On fertile soil, a tall coconut palm tree can yield up to 75 fruits per year, but more often yields less than 30, mainly due to poor cultural practices
The same page lists the nutritional value as 354 kcalories per 100 gram serving.
And finding the weight of the edible fruit part alone, the USDA says that one medium coconut has 397 grams of meat.
So one tree gives 354 × 3.97 × 30 ≈ 42,000 kcal/year.
Of all the nutrients needed, I expect lack of calories will kill someone the fastest. You can repeat the analysis with other requirements and timescales for the deficiency to become debilitating, with the information “food label” on that page.
If each adult male needs 1,500 kcal per day, that comes to 13 trees.

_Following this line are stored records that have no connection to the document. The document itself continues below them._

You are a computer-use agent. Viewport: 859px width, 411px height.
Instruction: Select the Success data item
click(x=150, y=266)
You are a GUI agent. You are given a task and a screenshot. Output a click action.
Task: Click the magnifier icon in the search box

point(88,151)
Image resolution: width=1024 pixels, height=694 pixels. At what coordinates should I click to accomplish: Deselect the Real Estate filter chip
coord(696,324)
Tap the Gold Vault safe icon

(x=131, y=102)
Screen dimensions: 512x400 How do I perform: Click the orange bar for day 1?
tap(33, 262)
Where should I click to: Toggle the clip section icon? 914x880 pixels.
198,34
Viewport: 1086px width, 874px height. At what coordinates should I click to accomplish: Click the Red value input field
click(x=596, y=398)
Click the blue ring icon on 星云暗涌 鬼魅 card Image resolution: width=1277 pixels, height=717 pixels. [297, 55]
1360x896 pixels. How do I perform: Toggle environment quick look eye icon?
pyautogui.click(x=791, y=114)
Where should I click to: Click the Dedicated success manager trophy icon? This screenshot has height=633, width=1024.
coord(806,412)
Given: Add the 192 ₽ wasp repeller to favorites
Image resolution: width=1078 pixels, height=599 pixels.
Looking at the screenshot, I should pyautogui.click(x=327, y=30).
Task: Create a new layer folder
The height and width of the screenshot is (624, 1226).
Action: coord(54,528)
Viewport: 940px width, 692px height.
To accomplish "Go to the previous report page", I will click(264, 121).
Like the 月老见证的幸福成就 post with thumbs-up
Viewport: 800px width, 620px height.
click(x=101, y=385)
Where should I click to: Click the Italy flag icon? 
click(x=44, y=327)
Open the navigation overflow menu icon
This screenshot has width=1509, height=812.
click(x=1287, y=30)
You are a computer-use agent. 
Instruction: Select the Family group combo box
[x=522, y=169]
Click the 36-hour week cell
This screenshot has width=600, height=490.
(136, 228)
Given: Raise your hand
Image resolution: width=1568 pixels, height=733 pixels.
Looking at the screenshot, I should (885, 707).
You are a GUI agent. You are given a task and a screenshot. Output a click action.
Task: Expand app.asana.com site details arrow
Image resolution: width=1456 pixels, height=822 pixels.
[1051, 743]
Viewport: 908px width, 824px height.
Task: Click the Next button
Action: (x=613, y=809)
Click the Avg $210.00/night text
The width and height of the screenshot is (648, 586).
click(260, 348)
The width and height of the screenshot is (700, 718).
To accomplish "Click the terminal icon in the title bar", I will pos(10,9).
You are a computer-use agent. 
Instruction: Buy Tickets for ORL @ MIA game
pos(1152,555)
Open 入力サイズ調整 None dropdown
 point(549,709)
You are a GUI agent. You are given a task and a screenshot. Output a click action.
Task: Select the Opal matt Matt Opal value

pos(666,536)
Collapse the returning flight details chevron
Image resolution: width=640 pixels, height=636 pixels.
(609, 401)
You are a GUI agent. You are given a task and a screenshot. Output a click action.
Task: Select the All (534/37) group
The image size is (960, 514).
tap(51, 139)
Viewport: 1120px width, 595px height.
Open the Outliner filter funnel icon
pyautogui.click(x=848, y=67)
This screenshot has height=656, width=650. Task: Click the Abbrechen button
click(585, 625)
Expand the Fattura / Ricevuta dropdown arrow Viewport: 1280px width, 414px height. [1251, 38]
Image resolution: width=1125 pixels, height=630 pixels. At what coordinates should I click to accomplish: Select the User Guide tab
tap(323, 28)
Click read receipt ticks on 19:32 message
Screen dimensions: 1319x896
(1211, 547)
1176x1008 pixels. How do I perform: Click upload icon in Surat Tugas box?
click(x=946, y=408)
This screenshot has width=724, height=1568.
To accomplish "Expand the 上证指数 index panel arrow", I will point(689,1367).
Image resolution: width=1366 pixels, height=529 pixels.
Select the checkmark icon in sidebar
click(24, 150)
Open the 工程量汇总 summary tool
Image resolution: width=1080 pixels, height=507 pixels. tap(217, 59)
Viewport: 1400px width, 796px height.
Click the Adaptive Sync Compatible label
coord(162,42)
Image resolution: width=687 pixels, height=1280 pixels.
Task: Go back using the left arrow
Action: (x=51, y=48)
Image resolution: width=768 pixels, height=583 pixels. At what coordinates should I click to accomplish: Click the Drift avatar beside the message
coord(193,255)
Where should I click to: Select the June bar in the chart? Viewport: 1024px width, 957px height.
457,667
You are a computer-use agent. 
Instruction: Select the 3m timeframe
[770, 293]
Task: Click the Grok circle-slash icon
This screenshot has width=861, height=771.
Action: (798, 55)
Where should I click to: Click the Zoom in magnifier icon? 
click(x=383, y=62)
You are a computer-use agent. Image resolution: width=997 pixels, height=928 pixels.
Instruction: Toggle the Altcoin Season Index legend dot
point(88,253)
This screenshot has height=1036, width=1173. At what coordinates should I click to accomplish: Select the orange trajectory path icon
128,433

But that’s for a sedentary white-collar worker; it’s suggested that harvesting will take some effort and the castaway may need to be more active in general. With a ration of 2,000 kcal per day, 18 trees will be enough. That assumes production is continuous or food can be stored, and that the wild coconut is similar to a “medium” cultivated coconut. Add a few extra to be sure. You can adjust that based on the activity level you need for the story.
We assume the low value indicated for yield at least for the first year. If he knows what he’s doing and “farms” them then yield can go up. But if there is nothing else to eat there’s nothing to use as fertilizer either, so it might be slim pickings.